Tumor tissue cryopreservation kit, tumor tissue resuscitation kit, and method of cryopreserving and/or resuscitating tumor tissue

Abstract

A kit, including: a first solution, a second solution, and a metal mesh. The first solution includes: dulbecco's modified eagle medium (DMEM), 65-95 V/V %; dimethyl sulfoxide (DMSO), 5.5-20 V/V %; ethylene glycol (EG), 3.5-15 V/V %; bovine serum albumin (BSA), 0.5-4 W/V %; sucrose 1-5 W/V %; methylcellulose with a viscosity of 4000 centipoise (cP), 0.05-0.8 W/V %; hetastarch 0.25-0.6 W/V %; and glucose 15-35 W/V %. The second solution includes: DMEM, 65-95 V/V %; DMSO, 5.5-20 V/V %; EG, 8-20 V/V %; BSA, 0.5-4 W/V %; sucrose, 10-20 W/V %; methylcellulose with a viscosity of 4000 centipoise (cP), 0.05-0.8 W/V %; polyvinyl pyrrolidone (PVP), 0.25-0.6 W/V %; and glucose 15-35 W/V %. The metal mesh has a thickness of 0.15-0.2 mm and includes a plurality of square holes.

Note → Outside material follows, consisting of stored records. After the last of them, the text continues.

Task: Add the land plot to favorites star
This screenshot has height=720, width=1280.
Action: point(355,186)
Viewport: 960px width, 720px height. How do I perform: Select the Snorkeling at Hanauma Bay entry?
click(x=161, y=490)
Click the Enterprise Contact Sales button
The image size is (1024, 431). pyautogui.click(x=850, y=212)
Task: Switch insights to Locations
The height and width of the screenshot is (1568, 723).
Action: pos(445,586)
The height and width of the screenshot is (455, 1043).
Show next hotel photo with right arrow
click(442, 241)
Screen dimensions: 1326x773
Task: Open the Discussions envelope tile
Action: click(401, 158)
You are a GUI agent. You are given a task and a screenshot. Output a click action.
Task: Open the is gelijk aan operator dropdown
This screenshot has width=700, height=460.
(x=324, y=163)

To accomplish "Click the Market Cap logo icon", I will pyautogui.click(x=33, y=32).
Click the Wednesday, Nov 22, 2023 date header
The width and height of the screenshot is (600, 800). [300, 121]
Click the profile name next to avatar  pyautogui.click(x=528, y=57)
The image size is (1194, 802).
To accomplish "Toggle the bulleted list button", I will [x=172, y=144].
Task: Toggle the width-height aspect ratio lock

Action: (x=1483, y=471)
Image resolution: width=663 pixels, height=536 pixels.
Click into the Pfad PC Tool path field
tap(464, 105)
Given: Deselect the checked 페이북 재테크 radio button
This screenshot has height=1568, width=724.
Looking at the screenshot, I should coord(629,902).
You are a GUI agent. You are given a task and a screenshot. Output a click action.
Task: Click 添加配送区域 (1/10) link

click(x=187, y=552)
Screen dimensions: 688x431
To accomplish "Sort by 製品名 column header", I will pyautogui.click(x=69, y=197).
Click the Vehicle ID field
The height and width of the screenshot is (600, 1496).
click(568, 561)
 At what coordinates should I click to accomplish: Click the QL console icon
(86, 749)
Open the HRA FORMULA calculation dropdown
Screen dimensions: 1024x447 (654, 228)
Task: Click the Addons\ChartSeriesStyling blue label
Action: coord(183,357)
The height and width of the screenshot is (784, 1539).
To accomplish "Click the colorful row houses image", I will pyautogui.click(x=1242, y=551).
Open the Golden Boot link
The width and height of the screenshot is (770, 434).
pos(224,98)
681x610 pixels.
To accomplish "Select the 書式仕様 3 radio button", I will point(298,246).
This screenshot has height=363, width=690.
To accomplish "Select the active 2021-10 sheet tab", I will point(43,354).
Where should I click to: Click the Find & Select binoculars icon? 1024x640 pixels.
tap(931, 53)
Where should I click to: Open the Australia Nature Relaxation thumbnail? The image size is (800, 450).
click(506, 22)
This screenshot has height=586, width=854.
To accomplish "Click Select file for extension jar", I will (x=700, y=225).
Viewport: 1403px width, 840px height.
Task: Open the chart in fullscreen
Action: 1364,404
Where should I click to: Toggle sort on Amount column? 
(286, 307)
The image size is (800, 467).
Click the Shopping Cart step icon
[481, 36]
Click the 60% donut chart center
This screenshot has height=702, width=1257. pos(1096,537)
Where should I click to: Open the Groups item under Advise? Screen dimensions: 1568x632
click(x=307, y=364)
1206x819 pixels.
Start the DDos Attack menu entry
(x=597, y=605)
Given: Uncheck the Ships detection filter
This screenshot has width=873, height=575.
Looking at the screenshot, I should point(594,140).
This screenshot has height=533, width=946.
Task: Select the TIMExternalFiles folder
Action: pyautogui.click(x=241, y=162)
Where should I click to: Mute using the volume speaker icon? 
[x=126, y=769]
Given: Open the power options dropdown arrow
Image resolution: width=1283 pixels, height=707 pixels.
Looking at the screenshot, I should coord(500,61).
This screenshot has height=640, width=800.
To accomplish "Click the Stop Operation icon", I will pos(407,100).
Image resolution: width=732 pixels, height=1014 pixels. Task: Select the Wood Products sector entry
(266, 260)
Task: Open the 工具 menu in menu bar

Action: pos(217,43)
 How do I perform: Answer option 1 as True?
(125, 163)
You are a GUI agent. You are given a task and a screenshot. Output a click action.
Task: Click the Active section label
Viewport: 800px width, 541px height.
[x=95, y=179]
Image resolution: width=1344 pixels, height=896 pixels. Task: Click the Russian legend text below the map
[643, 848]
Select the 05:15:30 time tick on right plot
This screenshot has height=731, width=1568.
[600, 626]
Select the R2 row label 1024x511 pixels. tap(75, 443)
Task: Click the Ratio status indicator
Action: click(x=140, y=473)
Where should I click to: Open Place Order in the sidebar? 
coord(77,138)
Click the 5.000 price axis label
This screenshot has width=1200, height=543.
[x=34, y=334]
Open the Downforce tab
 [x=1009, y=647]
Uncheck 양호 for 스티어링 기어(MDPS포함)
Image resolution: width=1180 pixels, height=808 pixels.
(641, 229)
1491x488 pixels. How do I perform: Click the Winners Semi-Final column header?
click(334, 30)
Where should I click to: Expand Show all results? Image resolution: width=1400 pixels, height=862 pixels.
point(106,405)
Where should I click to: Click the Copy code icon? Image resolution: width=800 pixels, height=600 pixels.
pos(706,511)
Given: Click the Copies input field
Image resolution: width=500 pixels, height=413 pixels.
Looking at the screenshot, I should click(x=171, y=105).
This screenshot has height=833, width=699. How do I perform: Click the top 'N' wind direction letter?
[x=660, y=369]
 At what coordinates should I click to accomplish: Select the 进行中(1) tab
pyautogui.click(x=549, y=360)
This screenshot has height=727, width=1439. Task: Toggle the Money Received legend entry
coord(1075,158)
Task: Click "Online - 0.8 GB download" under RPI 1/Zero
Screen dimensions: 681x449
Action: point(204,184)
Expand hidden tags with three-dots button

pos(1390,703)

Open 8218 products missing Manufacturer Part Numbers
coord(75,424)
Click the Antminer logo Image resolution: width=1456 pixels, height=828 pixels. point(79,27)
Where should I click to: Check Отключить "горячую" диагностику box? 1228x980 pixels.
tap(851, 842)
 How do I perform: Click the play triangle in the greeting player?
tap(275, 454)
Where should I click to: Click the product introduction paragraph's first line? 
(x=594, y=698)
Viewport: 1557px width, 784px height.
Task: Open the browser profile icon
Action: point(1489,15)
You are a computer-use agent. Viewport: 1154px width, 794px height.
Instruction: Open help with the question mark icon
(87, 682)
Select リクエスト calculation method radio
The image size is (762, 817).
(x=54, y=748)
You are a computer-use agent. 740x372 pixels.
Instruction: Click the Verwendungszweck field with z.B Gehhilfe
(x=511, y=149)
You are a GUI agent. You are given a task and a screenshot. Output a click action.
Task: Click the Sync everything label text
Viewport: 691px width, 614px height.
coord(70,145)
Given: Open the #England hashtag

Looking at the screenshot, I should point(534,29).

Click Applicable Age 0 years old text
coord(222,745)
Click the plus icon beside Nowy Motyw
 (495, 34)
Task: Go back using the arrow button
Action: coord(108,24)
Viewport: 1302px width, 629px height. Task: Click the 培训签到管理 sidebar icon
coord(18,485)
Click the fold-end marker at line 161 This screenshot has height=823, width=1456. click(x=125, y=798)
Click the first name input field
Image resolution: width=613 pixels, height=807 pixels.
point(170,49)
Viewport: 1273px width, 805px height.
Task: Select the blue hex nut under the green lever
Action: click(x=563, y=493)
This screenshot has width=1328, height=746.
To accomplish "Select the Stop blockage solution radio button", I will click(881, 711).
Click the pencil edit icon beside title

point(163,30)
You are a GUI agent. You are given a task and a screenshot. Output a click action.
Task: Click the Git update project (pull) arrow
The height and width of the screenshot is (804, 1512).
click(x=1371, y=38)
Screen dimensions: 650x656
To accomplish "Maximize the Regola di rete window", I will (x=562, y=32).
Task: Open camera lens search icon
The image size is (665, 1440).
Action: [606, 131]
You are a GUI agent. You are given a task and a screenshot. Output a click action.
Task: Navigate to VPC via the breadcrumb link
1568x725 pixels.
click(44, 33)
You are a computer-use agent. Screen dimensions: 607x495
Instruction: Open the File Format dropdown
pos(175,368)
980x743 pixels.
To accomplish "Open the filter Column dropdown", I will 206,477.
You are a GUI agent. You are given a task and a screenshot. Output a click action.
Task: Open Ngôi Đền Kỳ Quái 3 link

The side length of the square holes is 2.0-3.0 mm, and the spacing between adjacent holes is 0.5-2.0 mm.

Claims

1. A kit, comprising: a first solution, comprising: dulbecco's modified eagle medium (DMEM), 65-95 V/V %; dimethyl sulfoxide (DMSO), 5.5-20 V/V %; ethylene glycol (EG), 3.5-15 V/V %; bovine serum albumin (BSA), 0.5-4 W/V %; sucrose 1-5 W/V %; methylcellulose with a viscosity of 4000 centipoise (cP), 0.05-0.8 W/V %; hetastarch 0.25-0.6 W/V %; glucose 15-35 W/V %; a second solution, comprising: DMEM, 65-95 V/V %; DMSO, 5.5-20 V/V %; EG, 8-20 V/V %; BSA, 0.5-4 W/V %; sucrose, 10-20 W/V %; methylcellulose with a viscosity of 4000 centipoise (cP), 0.05-0.8 W/V %; polyvinyl pyrrolidone (PVP), 0.25-0.6 W/V %; glucose 15-35 W/V %; and a metal mesh, with a thickness of 0.15-0.2 mm, and comprising a plurality of square holes, a side length of the square holes being 2.0-3.0 mm, and a spacing between adjacent holes being 0.5-2.0 mm.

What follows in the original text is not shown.